Collected data
--------------------
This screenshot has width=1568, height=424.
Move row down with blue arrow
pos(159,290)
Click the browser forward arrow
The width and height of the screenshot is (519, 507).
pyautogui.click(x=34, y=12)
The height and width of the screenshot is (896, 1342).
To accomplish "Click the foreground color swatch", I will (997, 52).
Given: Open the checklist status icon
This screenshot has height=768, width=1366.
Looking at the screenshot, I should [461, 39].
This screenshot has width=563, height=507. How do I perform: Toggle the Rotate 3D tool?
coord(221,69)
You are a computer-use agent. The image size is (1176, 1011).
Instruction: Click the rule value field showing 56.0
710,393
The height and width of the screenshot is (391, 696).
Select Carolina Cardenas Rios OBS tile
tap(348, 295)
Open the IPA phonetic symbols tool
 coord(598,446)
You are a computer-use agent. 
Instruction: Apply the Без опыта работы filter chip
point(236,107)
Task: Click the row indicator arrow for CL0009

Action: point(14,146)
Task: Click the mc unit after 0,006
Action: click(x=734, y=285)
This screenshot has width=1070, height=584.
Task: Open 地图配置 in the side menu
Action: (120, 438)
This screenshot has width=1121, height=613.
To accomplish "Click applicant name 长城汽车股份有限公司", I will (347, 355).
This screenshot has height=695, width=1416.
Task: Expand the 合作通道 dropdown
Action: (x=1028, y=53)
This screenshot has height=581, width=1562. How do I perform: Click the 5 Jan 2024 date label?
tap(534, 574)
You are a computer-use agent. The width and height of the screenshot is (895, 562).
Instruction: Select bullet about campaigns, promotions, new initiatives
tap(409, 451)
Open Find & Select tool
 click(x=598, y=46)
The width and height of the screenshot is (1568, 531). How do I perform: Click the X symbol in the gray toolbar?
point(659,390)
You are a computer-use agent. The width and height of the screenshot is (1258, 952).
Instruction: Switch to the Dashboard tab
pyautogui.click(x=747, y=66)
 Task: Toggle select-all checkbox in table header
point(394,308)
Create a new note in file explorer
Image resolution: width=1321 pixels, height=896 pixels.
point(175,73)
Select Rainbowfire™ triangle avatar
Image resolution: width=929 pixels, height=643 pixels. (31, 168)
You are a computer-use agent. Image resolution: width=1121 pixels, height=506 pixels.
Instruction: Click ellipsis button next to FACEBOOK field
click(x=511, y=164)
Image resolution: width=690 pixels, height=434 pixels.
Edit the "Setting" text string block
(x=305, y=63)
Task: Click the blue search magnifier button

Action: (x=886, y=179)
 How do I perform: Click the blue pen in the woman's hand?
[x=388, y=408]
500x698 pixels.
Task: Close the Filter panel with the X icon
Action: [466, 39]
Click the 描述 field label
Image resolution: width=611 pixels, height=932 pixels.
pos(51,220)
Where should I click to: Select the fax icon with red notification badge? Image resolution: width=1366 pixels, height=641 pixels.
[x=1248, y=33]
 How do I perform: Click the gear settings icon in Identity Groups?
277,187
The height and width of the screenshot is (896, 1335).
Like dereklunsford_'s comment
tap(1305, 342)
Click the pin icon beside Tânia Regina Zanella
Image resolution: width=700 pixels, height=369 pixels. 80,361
--------------------
Every line above from the line with "Open Find & Select tool" to the line with "You are a computer-use agent. Image" is wanted, ends included; write them out exactly and add no other line.

## [TASK OUTPUT]
Open Find & Select tool
 click(x=598, y=46)
The width and height of the screenshot is (1568, 531). How do I perform: Click the X symbol in the gray toolbar?
point(659,390)
You are a computer-use agent. The width and height of the screenshot is (1258, 952).
Instruction: Switch to the Dashboard tab
pyautogui.click(x=747, y=66)
 Task: Toggle select-all checkbox in table header
point(394,308)
Create a new note in file explorer
Image resolution: width=1321 pixels, height=896 pixels.
point(175,73)
Select Rainbowfire™ triangle avatar
Image resolution: width=929 pixels, height=643 pixels. (31, 168)
You are a computer-use agent. Image resolution: width=1121 pixels, height=506 pixels.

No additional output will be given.